Sleep apnea is a disorder in which a person experiences one or more periods of very shallow or paused breathing. The pauses can occur 30 or more times in an hour and last from a few seconds to several minutes. When normal breathing resumes, it is typically accompanied by a loud choking or snorting sound. This common disorder disrupts the quality of your sleep and leads to excessive daytime sleepiness as well as high blood pressure and heart problems. While the majority of apnea sufferers are men, half of the people with the condition are overweight. Performing throat, tongue and breathing exercises can strengthen muscles and reduce sleep apnea symptoms.
Repeatedly pronouncing the “ah” sound can strengthen throat muscles. Begin by pronouncing the sound in a series of quick bursts and then use longer tones. This exercise engages the tongue, uvula and muscles of your palette. Perform this exercise for three minutes per day. Strengthening your throat muscles by changing the way you chew and swallow can also help alleviate sleep apnea. Chew your food evenly on both sides of your mouth. Swallow while you keep your tongue against the roof of your mouth and your teeth closed. Do not contract your facial muscles.
Several tongue exercises can help reduce the effects of sleep apnea. While placing the tip of your tongue against the lower front teeth, push the back of your tongue against the bottom of your mouth for at least three minutes. You can also place your tongue against the upper teeth and then slide it backward across the roof of your mouth for three minutes. In addition to pressing your tongue against the roof of your mouth for three minutes, you can also use a toothbrush to brush the top and sides of your tongue while keeping it on the floor of your mouth. Perform five repetitions of this exercise three times per day.

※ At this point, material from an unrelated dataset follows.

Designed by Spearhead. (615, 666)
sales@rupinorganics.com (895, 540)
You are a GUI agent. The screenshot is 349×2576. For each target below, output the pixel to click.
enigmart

Inflating a balloon can strengthen your throat muscles. Breathe in through your nose, and place your lips around the balloon opening. As you exhale, blow as much air inside the balloon as you can. Breathe in to release the air. Repeat the exercise five times without removing the balloon from your mouth. You can also perform morning breathing exercises. Immediately after waking up, stand up and bend forward at the waist. Bend your knees slightly to maintain your balance as you let your arms dangle by your side. As you gently inhale, slowly straighten your back. Hold your breath for three to five seconds in the upright position. Exhale as you gently lower yourself back to the starting position. Perform two to three repetitions of this exercise.